→ **DESCRIPTION OF THE TASK**:
Please reproduce the listing below word for word, starting with its first line and going on through the line that contains "Action: point(167,213)".

>> Start INPUT ROWS

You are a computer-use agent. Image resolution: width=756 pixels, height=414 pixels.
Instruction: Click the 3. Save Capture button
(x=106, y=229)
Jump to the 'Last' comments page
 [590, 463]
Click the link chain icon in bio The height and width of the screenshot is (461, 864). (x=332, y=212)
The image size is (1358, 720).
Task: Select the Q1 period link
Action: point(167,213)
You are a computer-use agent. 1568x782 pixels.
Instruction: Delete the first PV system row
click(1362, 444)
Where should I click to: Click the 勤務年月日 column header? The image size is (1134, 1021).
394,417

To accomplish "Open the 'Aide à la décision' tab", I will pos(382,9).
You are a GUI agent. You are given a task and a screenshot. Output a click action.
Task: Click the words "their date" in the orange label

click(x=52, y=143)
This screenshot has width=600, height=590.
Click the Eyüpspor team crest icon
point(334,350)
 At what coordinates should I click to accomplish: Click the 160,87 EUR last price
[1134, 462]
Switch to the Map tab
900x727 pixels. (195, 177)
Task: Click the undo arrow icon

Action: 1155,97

>> End INPUT ROWS

→ **EXERCISE OUTPUT**:
You are a computer-use agent. Image resolution: width=756 pixels, height=414 pixels.
Instruction: Click the 3. Save Capture button
(x=106, y=229)
Jump to the 'Last' comments page
 [590, 463]
Click the link chain icon in bio The height and width of the screenshot is (461, 864). (x=332, y=212)
The image size is (1358, 720).
Task: Select the Q1 period link
Action: point(167,213)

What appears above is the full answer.